Now that we've had some good news for Joe Biden, let's move on to a real headache for him, namely the situation in Israel. Earlier this week, when we wrote about the cease-fire resolution that passed the U.N. Security Council 14-0 with the U.S. abstaining, we were unable to read the text because of a programming error on the U.N.'s website. We also didn't know if Israel PM Benjamin Netanyahu was reacting appropriately to the resolution in canceling planned meetings at the White House, or if he was overreacting.

Now, we have a definite answer to the first issue, and a pretty good answer to the second. The text of the resolution has been posted to many websites (such as this one), so it's not necessary to rely on the U.N. to be able to read it. It's pretty short, so you might consider clicking through, but the executive summary is that it's remarkably mild. Mainly, it calls for a ceasefire during the month of Ramadan with an eye toward a permanent ceasefire, demands that Hamas release any remaining hostages, and insists that humanitarian aid be allowed to flow freely. Only the first of those three provisions is at all controversial, right?

Now that we see the text, we are strongly inclined to the view that Netanyahu was the one who was in the wrong. Of course, we are far from being experts in diplomacy, particularly U.S.-Israel diplomacy. Haaretz, the Israeli daily newspaper, whose authors are far more expert than we are, sees things similarly. Consider this piece from Alon Pinkas, which begins like this:

Monday's UN Security Council resolution "demanding" an immediate cease-fire—adopted by 14 members, with the United States abstaining—puts Israel on a collision course with both the UNSC and, particularly, the Americans.

No one should be surprised by this. We have repeatedly written since last November that this would happen, and the U.S. warned Israel incessantly it was in the cards. Israel ignored the threats and is now disingenuously pretending to be surprised and shocked.

When you ignore U.S. requests, dismiss a president's advice, inundate the secretary of state with endless spin, casually deride American plans, exhibit defiance and intransigence by refusing to present a credible and coherent vision for postwar Gaza, and actively pursue an open confrontation with the administration—there's a price to pay.

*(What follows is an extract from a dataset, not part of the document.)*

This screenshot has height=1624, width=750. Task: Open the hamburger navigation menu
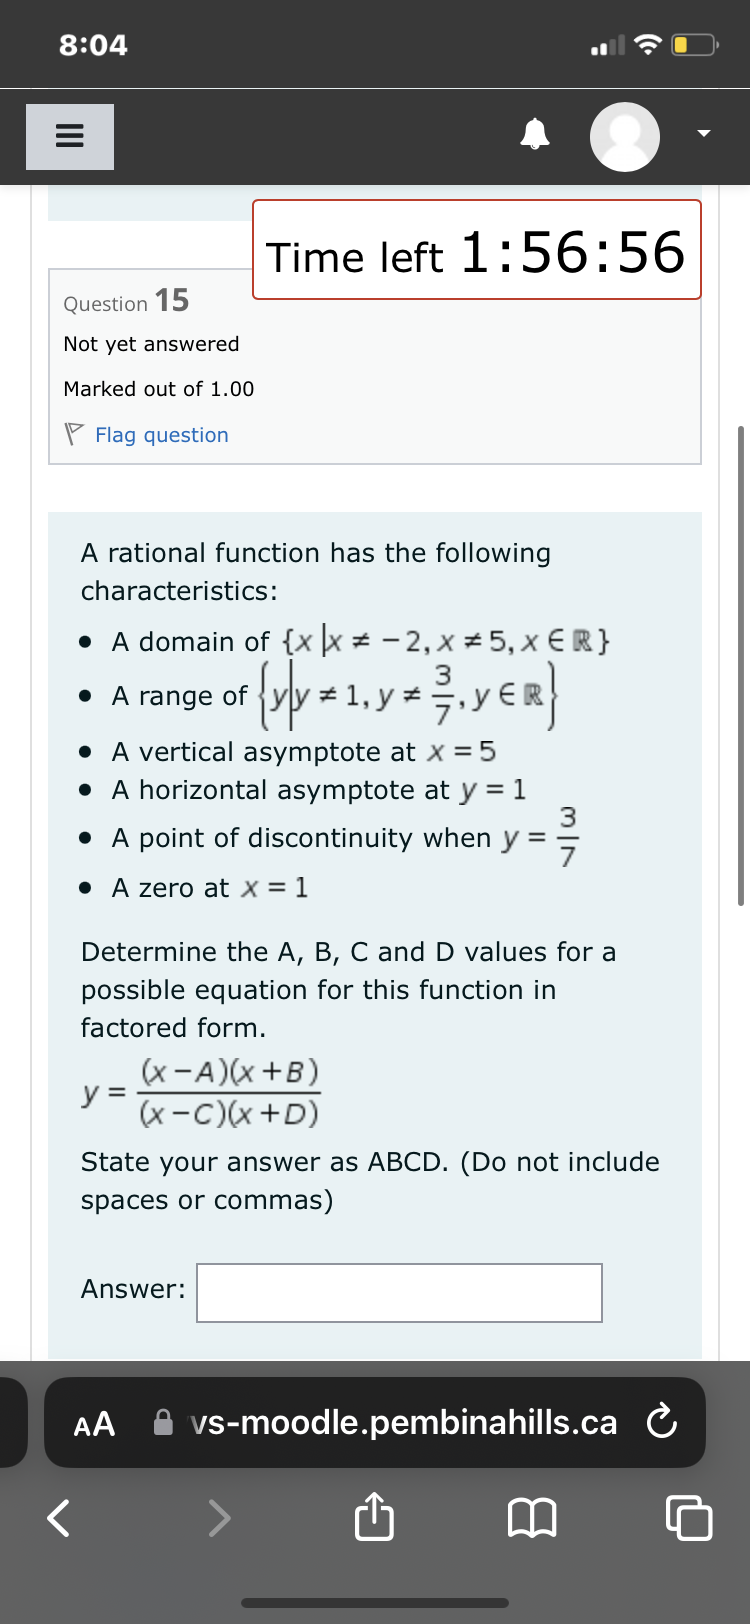click(69, 136)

Since we don't really know Pinkas' work, it's possible he's in the bag for the far left, an Israeli version of Cenk Uygur or Markos Moulitsas. But we don't think so, since he's got extensive government and media experience, and since we read many other pieces from Israeli media outlets saying this same basic thing.

Indeed, it's pretty clear to us, even as non-experts, that Netanyahu's leadership of the Israeli war effort is much more about politics than it is about what might be best for his people. He's highly dependent on a far-right faction in the Knesset, and he's also likely to get booted out of office (and to face his long-lingering criminal charges) once this war ends. Both of these things incentivize the PM to keep the conflict going, not to find a way to bring about a temporary or permanent peace.

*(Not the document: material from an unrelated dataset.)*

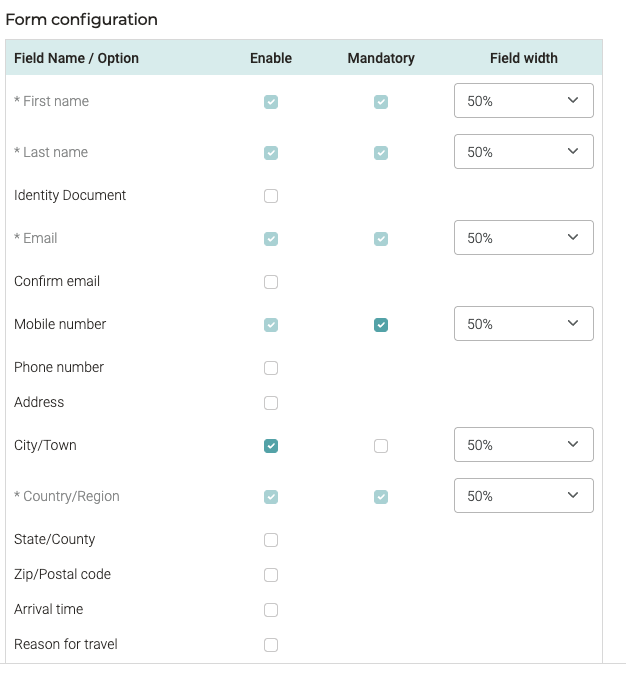Click the Field width column header
Viewport: 626px width, 681px height.
tap(524, 58)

Of course, none of this is helping Joe Biden politically, as he cautiously plays his hand. After the U.N. resolution was passed, the President was lambasted by a whole bunch of pro-Israel Republicans and Democrats in Congress. Their argument is that the resolution emboldens Hamas because it does not condemn the organization, and instead just says the hostages should be released. This appears nitpicky to us; a case of finding something to gripe about in order to keep the voters at home happy. We do not think anyone is going to find Hamas to be an upstanding organization, right up until they read some critical comments by the U.N. Security Council. Anyone inclined to think that Hamas is worthy of condemnation has already reached that conclusion themselves.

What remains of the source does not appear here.